Five Things about Server Failure Every MSP Should Consider

Five Things about Server Failure Every MSP Should Consider

June 12
By

The best type of hardware failure is the type that never happens. But when is it really time to send your servers out to pasture? Three years? Five years? Ten? As an IT provider, you want servers to last as long as possible so you and your clients get more bang for their buck. The problem is that you can’t risk downtime—it can turn the bang into a pathetic “whiff” in no time.

We’ve gone through a few of the top answers from trusted technology folks on the Spiceworks forum to decide what we really need to think about when it comes to server lifespan. But first, we need to define a failure.

Failure

For our purpose, let’s say that a server failure is simply a malfunction, but a catastrophic server failure means the server is irreparable and out of service completely. Often, a server starts to malfunction before a catastrophic failure, so smaller failures can warn an IT admin of impending doom.
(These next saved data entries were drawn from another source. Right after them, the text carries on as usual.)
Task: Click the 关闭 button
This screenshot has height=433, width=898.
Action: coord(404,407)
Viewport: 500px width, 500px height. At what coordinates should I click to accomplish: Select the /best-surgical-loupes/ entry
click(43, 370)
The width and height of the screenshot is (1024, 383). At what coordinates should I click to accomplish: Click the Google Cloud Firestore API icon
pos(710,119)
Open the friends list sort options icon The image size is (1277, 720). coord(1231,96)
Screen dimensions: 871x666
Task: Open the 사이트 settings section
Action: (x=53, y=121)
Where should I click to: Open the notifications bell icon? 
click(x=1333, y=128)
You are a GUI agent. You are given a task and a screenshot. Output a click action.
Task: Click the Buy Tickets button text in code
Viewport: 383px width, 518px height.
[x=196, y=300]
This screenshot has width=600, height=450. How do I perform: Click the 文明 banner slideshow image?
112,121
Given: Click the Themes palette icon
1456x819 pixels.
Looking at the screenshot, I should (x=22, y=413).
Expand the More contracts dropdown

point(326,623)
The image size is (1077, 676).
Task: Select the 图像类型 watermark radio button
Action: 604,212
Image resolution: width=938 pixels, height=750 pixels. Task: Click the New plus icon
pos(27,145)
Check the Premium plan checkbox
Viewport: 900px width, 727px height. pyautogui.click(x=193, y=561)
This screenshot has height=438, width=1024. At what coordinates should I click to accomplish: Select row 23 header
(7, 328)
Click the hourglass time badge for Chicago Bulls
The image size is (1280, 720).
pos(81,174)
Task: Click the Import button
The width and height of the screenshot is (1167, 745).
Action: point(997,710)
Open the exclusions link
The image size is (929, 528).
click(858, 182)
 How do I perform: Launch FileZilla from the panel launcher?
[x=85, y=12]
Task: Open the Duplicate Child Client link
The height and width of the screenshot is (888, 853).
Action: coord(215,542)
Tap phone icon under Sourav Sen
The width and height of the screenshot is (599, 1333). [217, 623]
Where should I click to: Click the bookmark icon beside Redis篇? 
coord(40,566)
Servers can go down unexpectedly or have some small issues that simply require a reboot. Others start to have hard drive issues and start losing data. Some companies feel that when a server starts to malfunction, it’s probably approaching the end of its life and should be replaced immediately before it becomes completely unstable. Others might not have the resources to replace the server or might rather let the server limp by until it’s unusable. Sometimes this issue comes down to what sort of warranty a server has.

Warranty

The first thing to understand is that although a server has a warranty, there’s no saying how long it will actually last. Hard drives and other working parts can fail without warning and bring a server down well before its warranty expires. But you already know that—that’s why taking regular incremental backup images is important. When something goes wrong, you at least have your data intact.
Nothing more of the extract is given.